SELECTED EXCERPT >>
To make all this work, the configurations of 400+ routers needed to be uniform. Sal and his team started using Gluware to build configuration validation templates. These templates defined the configuration foundation upon which the new configurations would be based. As expected, this took a bit of time to implement. The benefit was that they were able to remove a lot of old configuration information that had been around a long time due to the use of paper-based configuration standards (configuration statements for Kazaa were mentioned). The perpetual copying of configurations from one device to the next, with no reference to the new standards or new platforms, exacerbated the situation. Once the new configuration templates were built, Gluware’s declarative modeling was able to remove thousands of lines of configuration that had existed for decades.

The Gluware configuration modeling abstraction makes different router models look the same, allowing the team to work more efficiently. Once the specific configuration statements of a router function are covered by the abstraction, that part of its configuration can be managed. A key advantage is that the whole configuration does not have to be managed by Gluware. Only those parts that have been modeled are touched, leaving the remainder of the configuration alone. This means that things like QoS policy map definitions don’t interfere with routing policy map definitions.

The networking team then had to create new processes for handling the upcoming changes. Along with process changes come cultural changes. Device configuration changes must not be done manually. Every configuration change for the modeled parts of the configuration have to go through Gluware. That’s typically a big cultural change for organizations that are accustomed to doing manual changes via the CLI.

PROBLEM REQUIREMENTS >>
Answer these questions from the router configuration excerpt:
1. How many routers needed uniform configurations?
2. Which parts of a router's configuration does Gluware touch?
3. What must every configuration change for the modeled parts go through?

GIVEN DATA >>

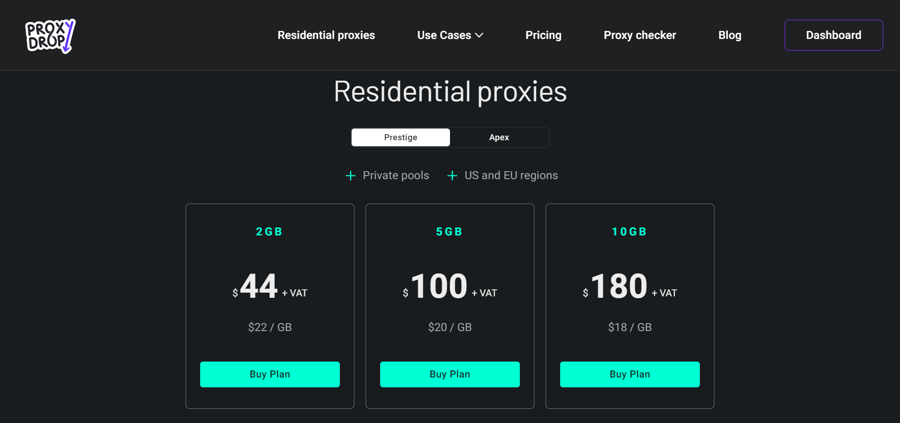Switch to the Apex pricing tab
The width and height of the screenshot is (900, 423).
coord(499,137)
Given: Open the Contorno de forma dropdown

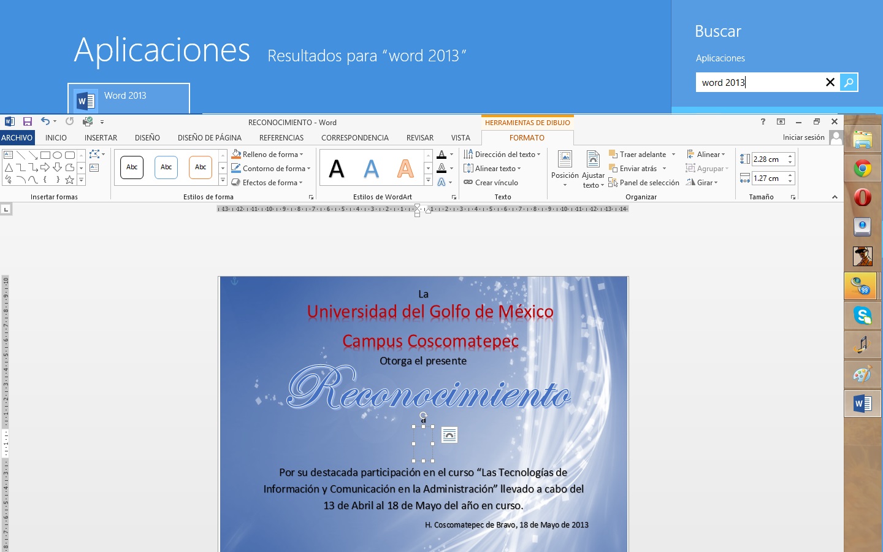Looking at the screenshot, I should pyautogui.click(x=270, y=168).
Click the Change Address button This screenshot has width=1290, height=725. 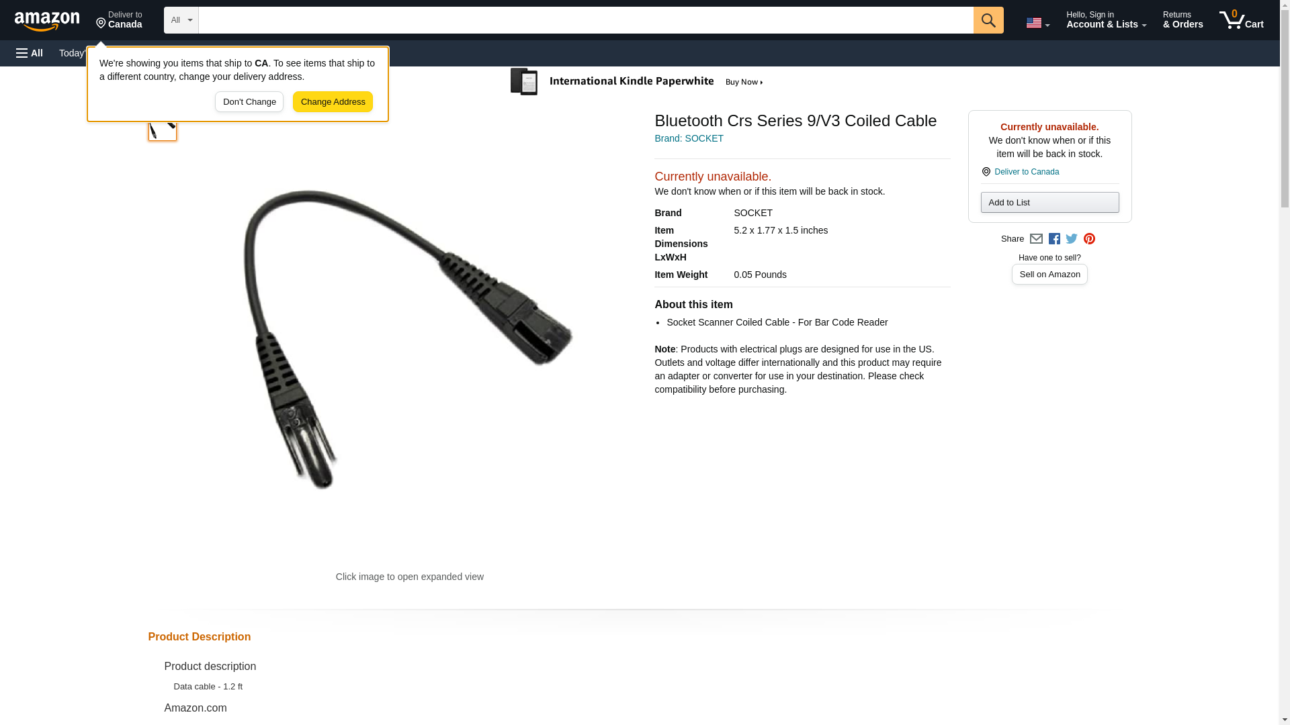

SOLUTION TO THIS TASK >>
1. More than 400 routers (400+).
2. Only the parts that have been modeled.
3. Gluware.